Smokeless tobacco products — whether chewed or used as dry or moist snuff — may increase the risk of heart attack, fatal stroke and certain cancers, says a new policy statement published online in Circulation: Journal of the American Heart Association.

“No tobacco product is safe to consume,” Mariann Piano, PhD, lead writer of the policy statement and a professor in the department of behavioral health science at the University of Illinois at Chicago, says in a news release.

The notion that smokeless tobacco may help reduce the rate of cigarette smoking is based in part on Swedish research, which showed a significant decline in smoking by Swedish men between 1976 and 2002 that corresponded with an increase in the use of smokeless tobacco.

But in similar research in the U.S., the opposite was found to be true, the article says. There was no reduction in smoking rates among people who used smokeless tobacco products.

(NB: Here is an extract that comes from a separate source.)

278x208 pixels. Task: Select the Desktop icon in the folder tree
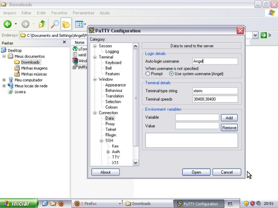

Nicotine-Replacement Therapy
Piano says that smokers trying to kick the habit might want to try nicotine-replacement therapy, by chewing nicotine gum or using a nicotine patch that can be attached to the skin, rather than using smokeless tobacco products.

Piano tells WebMD that most people who use nicotine-replacement therapy do so for short periods of time, and it doesn’t appear to be as addictive as smokeless tobacco “because of slower absorption, lower doses of nicotine, greater cost, lack of flavoring, sociocultural influences” or a combination of such factors.

She says most health professionals feel that people switch from smoking to nicotine-replacement therapy are better off, even if they have difficulty throwing away nicotine gum and patches, “because they are not exposed to tobacco carcinogens and oxidants.”

Recent research has found that smokeless tobacco products may slightly increase the risk of a fatal heart attack and fatal stroke in long-term users, she writes. Smokeless tobacco products have also been linked to an increased risk in oral cancer.

Clinical research has found no increased risk of heart attack or stroke in people who use nicotine gum or patches, Piano says.

She notes that as smoke-free air laws have become increasingly common, smokeless tobacco products have been marketed as a pleasurable substitute. But she adds that “smokeless tobacco products are harmful and addictive,” which “does not translate to a better alternative.”